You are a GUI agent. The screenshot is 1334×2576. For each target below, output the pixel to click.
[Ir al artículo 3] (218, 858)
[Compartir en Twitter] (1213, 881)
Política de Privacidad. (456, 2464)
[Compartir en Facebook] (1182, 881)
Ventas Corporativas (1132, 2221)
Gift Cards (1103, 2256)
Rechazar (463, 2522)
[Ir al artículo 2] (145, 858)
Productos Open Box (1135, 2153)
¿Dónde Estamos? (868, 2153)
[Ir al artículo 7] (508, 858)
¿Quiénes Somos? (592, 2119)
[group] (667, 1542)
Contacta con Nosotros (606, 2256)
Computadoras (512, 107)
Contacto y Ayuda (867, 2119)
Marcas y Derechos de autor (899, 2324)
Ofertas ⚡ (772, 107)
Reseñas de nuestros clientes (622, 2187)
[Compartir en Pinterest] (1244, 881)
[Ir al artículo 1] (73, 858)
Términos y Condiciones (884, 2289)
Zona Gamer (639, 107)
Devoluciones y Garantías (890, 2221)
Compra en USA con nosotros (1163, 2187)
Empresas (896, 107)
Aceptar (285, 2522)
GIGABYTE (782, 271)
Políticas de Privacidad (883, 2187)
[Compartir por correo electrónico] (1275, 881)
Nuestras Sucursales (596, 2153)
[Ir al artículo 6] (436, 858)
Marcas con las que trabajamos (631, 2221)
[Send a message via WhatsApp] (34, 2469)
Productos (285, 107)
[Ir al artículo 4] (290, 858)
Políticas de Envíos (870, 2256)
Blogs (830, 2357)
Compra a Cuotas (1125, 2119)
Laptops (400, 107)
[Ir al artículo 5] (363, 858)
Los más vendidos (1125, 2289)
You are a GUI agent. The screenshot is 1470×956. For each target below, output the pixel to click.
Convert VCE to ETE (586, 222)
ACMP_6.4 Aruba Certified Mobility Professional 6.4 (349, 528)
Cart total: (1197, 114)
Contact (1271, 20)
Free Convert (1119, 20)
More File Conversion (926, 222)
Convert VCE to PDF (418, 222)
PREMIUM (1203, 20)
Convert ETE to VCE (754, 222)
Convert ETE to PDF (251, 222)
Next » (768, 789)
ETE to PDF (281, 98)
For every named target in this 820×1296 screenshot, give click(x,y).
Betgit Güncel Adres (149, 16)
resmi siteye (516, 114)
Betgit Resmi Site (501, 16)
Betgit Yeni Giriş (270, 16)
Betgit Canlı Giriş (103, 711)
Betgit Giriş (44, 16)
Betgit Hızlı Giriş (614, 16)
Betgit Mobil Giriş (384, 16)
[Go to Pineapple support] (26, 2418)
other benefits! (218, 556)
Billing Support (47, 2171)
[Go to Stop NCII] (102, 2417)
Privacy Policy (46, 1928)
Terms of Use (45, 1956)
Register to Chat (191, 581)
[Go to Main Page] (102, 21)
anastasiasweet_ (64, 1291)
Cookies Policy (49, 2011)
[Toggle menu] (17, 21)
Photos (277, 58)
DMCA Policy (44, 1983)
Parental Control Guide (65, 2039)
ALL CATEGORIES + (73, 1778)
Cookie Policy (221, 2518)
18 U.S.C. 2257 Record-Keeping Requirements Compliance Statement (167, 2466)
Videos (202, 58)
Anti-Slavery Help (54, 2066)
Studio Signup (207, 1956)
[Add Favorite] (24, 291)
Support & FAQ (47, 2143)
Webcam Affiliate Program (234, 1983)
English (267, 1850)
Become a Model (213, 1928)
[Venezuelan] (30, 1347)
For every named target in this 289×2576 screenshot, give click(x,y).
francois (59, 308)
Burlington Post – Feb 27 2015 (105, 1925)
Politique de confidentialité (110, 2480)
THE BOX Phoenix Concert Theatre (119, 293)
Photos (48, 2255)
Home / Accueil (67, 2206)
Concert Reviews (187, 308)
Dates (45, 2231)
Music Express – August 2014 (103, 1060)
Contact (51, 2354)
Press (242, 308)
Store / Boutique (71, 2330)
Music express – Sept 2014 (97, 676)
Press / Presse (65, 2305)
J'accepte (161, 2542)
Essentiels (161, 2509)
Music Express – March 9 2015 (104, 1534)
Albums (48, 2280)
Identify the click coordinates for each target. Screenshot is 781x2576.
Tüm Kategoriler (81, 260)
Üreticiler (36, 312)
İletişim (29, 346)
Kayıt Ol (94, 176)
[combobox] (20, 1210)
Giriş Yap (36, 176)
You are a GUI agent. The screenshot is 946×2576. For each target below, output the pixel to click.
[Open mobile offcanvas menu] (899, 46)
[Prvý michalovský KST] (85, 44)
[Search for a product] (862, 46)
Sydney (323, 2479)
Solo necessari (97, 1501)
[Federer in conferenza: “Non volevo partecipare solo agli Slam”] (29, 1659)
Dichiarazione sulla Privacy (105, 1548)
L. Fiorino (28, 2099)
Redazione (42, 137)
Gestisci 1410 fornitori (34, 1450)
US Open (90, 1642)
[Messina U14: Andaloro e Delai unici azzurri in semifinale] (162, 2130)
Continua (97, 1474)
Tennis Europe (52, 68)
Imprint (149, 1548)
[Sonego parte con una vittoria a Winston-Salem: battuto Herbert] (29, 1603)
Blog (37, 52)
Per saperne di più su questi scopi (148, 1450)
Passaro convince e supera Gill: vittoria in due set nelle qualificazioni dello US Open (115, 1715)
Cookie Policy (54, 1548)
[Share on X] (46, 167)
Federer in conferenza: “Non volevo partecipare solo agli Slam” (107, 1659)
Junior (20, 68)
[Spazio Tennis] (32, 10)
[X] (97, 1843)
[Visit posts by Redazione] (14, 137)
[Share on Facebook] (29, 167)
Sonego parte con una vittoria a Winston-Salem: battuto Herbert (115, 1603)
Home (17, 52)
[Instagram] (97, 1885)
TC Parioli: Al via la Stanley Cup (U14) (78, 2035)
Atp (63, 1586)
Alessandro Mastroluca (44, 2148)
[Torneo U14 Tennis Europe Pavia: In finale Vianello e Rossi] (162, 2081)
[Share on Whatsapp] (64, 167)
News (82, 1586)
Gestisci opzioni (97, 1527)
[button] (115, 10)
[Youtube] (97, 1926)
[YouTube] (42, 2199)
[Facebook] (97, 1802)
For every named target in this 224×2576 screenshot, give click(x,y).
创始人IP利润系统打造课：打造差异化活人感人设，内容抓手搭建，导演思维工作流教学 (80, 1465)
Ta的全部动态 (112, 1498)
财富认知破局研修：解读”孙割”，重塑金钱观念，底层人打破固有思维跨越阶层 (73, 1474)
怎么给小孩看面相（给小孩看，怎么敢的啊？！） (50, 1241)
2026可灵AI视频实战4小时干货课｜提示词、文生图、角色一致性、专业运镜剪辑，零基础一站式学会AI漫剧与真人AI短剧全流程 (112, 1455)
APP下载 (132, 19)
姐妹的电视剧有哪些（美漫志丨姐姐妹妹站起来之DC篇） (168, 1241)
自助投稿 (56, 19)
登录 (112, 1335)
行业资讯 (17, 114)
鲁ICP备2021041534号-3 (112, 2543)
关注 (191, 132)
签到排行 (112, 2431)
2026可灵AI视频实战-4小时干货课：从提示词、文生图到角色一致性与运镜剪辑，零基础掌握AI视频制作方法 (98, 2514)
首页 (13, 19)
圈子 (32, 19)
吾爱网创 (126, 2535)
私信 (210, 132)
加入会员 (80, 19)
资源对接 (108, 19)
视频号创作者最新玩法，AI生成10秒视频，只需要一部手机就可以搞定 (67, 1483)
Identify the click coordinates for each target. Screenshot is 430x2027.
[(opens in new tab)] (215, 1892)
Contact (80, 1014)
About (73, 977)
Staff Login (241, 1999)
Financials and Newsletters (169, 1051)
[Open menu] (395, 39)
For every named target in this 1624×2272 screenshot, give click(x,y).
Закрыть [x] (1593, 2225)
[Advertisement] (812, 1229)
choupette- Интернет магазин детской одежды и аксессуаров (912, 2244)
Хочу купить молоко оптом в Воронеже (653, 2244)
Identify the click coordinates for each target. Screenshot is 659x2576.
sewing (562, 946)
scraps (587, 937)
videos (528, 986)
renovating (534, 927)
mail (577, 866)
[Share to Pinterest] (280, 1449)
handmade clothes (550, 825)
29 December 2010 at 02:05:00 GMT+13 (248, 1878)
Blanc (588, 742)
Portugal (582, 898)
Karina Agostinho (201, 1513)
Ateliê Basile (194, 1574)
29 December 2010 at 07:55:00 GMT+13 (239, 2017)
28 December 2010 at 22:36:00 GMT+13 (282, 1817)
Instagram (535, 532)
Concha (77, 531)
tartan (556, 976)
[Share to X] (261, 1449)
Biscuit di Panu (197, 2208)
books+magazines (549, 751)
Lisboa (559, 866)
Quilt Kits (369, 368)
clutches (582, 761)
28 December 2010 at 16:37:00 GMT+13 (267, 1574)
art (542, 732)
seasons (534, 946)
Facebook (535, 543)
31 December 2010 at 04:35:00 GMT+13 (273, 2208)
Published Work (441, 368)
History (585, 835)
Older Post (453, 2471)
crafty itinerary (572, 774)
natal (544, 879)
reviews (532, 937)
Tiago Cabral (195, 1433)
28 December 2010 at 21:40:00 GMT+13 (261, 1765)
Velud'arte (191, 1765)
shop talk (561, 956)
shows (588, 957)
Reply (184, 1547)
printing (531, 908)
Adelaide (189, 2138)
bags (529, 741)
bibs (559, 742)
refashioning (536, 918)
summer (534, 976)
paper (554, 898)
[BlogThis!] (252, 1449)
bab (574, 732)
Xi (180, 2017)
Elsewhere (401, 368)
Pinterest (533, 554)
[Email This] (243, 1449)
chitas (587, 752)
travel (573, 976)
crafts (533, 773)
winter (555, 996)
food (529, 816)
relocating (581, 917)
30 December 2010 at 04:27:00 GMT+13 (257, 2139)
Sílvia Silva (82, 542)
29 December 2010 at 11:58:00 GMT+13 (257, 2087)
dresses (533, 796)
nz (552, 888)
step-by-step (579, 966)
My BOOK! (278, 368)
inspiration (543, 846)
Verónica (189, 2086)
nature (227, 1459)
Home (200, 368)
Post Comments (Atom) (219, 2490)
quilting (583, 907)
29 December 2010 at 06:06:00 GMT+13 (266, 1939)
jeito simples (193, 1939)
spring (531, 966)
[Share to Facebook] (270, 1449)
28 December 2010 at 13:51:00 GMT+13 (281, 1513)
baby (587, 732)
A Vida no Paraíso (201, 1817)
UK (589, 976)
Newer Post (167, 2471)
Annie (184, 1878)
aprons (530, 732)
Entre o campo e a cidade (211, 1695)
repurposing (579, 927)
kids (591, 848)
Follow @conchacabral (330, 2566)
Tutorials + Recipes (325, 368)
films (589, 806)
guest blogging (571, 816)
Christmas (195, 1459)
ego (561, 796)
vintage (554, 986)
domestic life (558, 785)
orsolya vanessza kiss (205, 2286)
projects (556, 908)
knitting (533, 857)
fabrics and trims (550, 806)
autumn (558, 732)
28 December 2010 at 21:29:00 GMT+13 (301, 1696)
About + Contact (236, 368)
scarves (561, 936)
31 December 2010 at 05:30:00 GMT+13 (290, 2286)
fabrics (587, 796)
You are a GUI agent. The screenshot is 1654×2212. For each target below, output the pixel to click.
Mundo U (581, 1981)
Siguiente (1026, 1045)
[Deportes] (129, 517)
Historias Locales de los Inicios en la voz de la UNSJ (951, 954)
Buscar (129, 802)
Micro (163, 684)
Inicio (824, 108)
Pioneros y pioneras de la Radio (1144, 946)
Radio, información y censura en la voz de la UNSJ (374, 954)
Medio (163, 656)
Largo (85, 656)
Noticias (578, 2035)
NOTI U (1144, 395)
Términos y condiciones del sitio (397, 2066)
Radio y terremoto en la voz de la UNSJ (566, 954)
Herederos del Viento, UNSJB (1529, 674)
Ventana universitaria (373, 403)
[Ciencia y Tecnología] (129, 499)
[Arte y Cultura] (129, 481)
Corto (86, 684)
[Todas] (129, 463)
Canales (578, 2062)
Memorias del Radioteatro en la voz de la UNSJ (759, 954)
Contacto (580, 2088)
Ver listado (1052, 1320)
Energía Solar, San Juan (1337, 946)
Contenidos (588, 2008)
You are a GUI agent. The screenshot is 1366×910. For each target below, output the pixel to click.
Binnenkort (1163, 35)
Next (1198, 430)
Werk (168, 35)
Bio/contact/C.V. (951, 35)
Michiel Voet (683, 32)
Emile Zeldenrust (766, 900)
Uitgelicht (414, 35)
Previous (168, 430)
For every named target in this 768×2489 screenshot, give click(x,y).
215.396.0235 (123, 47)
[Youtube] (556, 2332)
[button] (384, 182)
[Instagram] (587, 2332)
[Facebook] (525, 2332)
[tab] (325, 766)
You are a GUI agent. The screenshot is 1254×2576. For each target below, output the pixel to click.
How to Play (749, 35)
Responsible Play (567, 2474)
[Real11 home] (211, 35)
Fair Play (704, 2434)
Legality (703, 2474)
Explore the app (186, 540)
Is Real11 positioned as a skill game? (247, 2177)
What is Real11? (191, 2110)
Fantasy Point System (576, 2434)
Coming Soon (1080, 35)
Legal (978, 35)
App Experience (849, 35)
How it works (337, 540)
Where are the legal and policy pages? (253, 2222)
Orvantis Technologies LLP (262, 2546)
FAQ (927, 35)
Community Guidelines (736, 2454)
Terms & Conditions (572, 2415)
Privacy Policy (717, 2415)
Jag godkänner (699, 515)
________________________
■ Aim of the exercise ■
Once you find the line with "Betgit Resmi Site (501, 16)" above, print it and every line after it up to and including the line with "DMCA Policy (44, 1983)", exactly as written and nothing else.

■ Task output ■
Betgit Resmi Site (501, 16)
Betgit Yeni Giriş (270, 16)
Betgit Canlı Giriş (103, 711)
Betgit Giriş (44, 16)
Betgit Hızlı Giriş (614, 16)
Betgit Mobil Giriş (384, 16)
[Go to Pineapple support] (26, 2418)
other benefits! (218, 556)
Billing Support (47, 2171)
[Go to Stop NCII] (102, 2417)
Privacy Policy (46, 1928)
Terms of Use (45, 1956)
Register to Chat (191, 581)
[Go to Main Page] (102, 21)
anastasiasweet_ (64, 1291)
Cookies Policy (49, 2011)
[Toggle menu] (17, 21)
Photos (277, 58)
DMCA Policy (44, 1983)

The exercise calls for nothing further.